On this dayAug 27, 1960
Sit-In Demonstrators Attacked in Jacksonville, Florida
On August 27, 1960, 16-year-old NAACP Youth Council President Rodney Hurst and dozens of his peers staged a peaceful sit-in protest at a “whites only” Woolworth's lunch counter in downtown Jacksonville, Florida. Throughout that month, Youth Council members had successfully organized peaceful sit-ins at Morrison’s Cafeteria and other prominent lunch counters in the city. On this Saturday, however, the young Black demonstrators were violently attacked by a mob of more than 200 white people armed with baseball bats and ax handles.
The attack began when white onlookers angered by the demonstration began spitting on the sit-in protesters and yelling racial slurs at them. When the Black demonstrators refused to respond and continued sitting peacefully, the violence escalated. The white people beat the demonstrators with wooden ax handles and baseball bats and soon spread into the streets of downtown Jacksonville, attacking Black people indiscriminately.
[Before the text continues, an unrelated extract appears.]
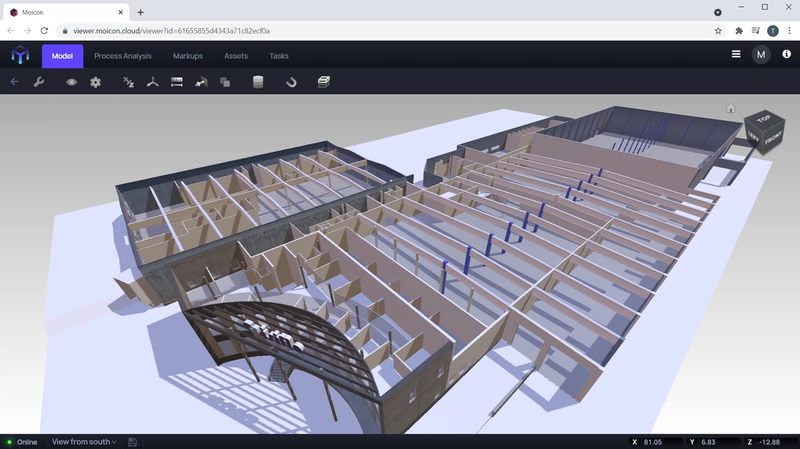
Task: Click the save icon in status bar
Action: pyautogui.click(x=133, y=441)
According to reports, members of the Ku Klux Klan organized the “Ax Handle Saturday” attack, which left more than 50 people injured.
As bloodied and battered Black children fled to a nearby church to seek refuge, many white police officers joined the mob violence, arrested the fleeing civil rights demonstrators, or did nothing. “The intent was to scare, intimidate, and bring physical harm,” Rodney Hurst later recalled. “Many times you could not draw a line between the Klan and law enforcement, because law enforcement were at least accomplices to a lot of the things the Klan did.”